Suppose, for instance, that an open-source threat intelligence system reports an indicator of compromise (IoC) for a particular URL. Without the right tools, security personnel at an enterprise that interacts with that URL might decide to disable all corporate access to the address. Later, the threat proves to be a false alarm. Legitimate business has been delayed or thwarted, and valuable security resources diverted, even as attack vectors emerge elsewhere.

The announcement spotlights Cato’s efforts to keep ahead of trends in its managed service network, which comprises a readymade software-defined wide-area network (SD-WAN) of roughly 55 worldwide points of presence (PoPs) to which customers link with lightweight on-premises appliances or software clients. The network packs a range of cybersecurity features (including access rights based on identity rather than IP address), as well as SLAs, VPN and mobile access, and automatic rerouting in the event of link failure.

Earlier this year, Cato scored $77 million in funding that brings its total purse to over $200 million — which is being poured into growing Cato's network and adding improvements such as the one announced today.

How Cato Is Solving for False Positives

As a security service provider, Cato already gathers data on millions of IoCs from about 200 open-source and commercial threat intelligence data sources. With the new system, each IoC is profiled, based partly on information about the number of sources reporting the IoC. Cato then draws on what it describes as a warehouse of SASE flow metadata from the network to determine the actual risk to the network for that IoC, eliminating false alarms in the process.

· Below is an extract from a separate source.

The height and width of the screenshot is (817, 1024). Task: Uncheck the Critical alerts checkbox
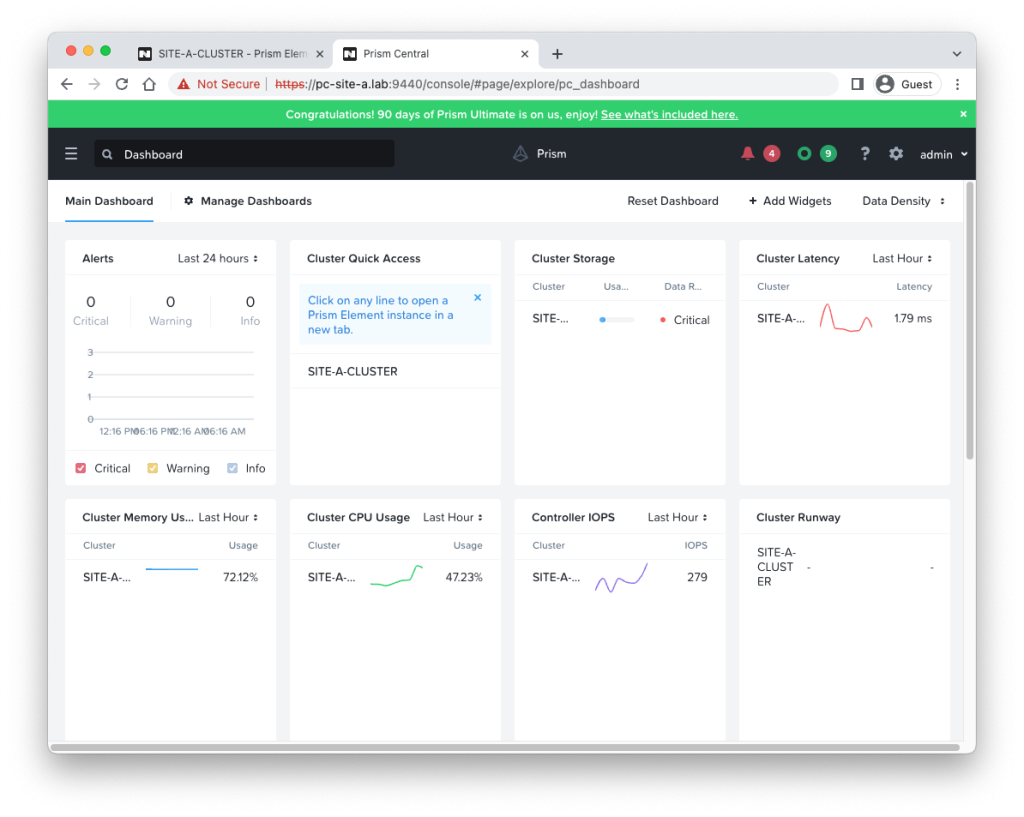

Making sense of cybersecurity alerts through ML and artificial intelligence (AI) is an ongoing trend in cloud-based enterprise environments. Nearly every router, switch, and firewall supplier, including Cisco (CSCO), Fortinet (FTNT), and Juniper (JNPR), claims to apply intelligent alert sifting to its products. Arista Networks (ANET) bought Awake Security in October to add AI-based security to Arista's Campus Flow Tracker management solution. And makers of security information and event management (SIEM) systems, such as Splunk (SPLK), have augmented their platforms with machine learning that can be applied to security.

Using traffic analytics to help adjudicate security alerts also has become a suggested approach for security professionals. Earlier this year, for instance, Check Point Software Technologies (CHKP) teamed with startup Stellar Cyber to use log data and security analytics to identify false positives.

The Outlook for Cato and Others

When it comes to network security, the permutations of device, service, and software seem limitless for enterprise clouds these days. But in Cato’s case, the ability to offer a service that integrates functions normally requiring multiple products, or that call for DevOps and SecOps integration, should be a differentiator.

Of course, some customers will prefer to stick with a particular combination of products, trading off any management challenges to get specific product-dependent benefits, such as those related to certain switching, routing, or SASE systems. Still, as requirements for security increase with the spread of multi-cloud networking and edge connectivity, any approach such as Cato's that simplifies the network -- or part of the network -- is likely to be in demand.